Pokonując Conora McGregora, Dustin Poirier znalazł się na ustach wszystkich. Teraz przed 32-letnim zawodnikiem następne wyzwania i kolejka chętnych.
Gdy pokonasz prawdziwą gwiazdę, wielkiego mistrza stajesz na pierwszym planie. Tłumy biją ci brawo, wszyscy gratulują. Najkrócej – budzisz podziw, szacunek i stajesz się dla innych punktem odniesienia.
Swego czasu Conor McGregor był twarzą UFC. Irlandczyk miał na swoim koncie tytuły mistrzowskie w wadze piórkowej i lekkiej. Po roku nieobecności wrócił, aby spotkać się z Dustinem Poirierem. W tym zestawieniu McGregor uchodził za gwiazdę, ale nie było powiedziane, że Amerykanin stoi na straconej pozycji. Poirier w drugiej rundzie kopał rywala, czym go wyraźnie osłabił, a następnie zasypał go ciosami. Irlandczyk padł na ziemię, a tam Amerykanin postawił kropkę nad "i". Dla McGregora była to pierwsza porażka przed czasem w karierze! Z kolei Poirier zrewanżował się za przegraną z września 2014 roku.
Wygrywasz, a więc inni chcą cię poskromić. Tak jest w przypadku Poiriera. Chęć walki z Amerykaninem wyraził Charles Oliveira. – Mam nadzieję, że niebawem się zobaczymy. Jeszcze raz gratulacje za ostatni występ – napisał na Twitterze 31-letni Brazylijczyk.
Akces do rywalizacji z Poirierem zgłosił również Michael Chandler. Jego lista jest nieco dłuża. Chandler wśrod potencjalnych rywali wymienił również Conora McGregora i Khabiba Nurmagomedova. Gotowy do pojedynku z Poirierem jest Nate Diaz. Co warto dodać, gratulację 32-latkowi za pokonanie McGregora złożył Justin Gaethje.
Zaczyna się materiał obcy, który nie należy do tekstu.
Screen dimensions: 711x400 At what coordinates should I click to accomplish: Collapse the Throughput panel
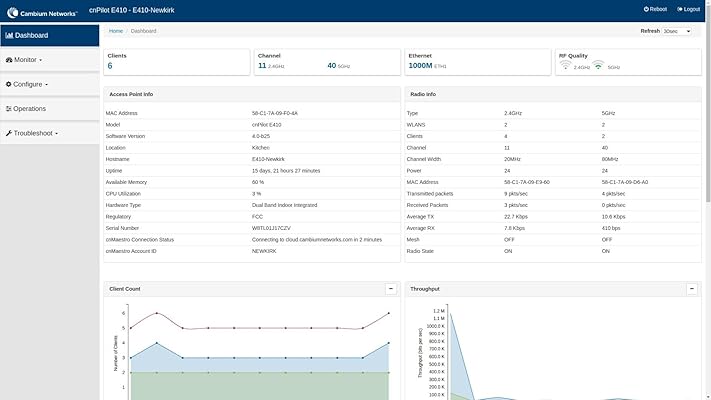692,288
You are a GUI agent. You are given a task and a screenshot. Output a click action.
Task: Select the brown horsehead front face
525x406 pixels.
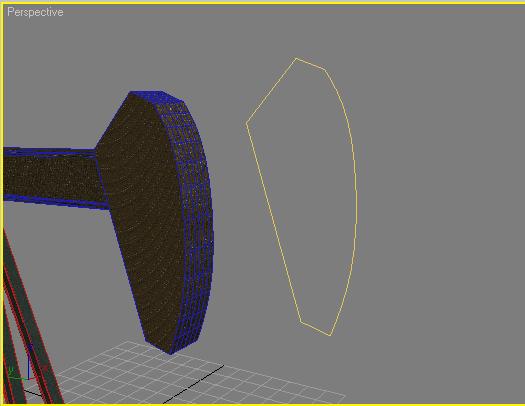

32-letni Poirier odniósł 27 zwycięstwo w karierze. Teraz może spijać śmietankę i cieszyć się z triumfu. Potem czas na ciężką pracę, a co za tym idzie – sportowe wyzwania. Może trylogia z McGregorem? Sam Poirier wskazuje, że jednym z jego rywali mógłby być Nate Diaz. Jedno jest pewne – wokół kolejnej walki Amerykanina będzie gorąco.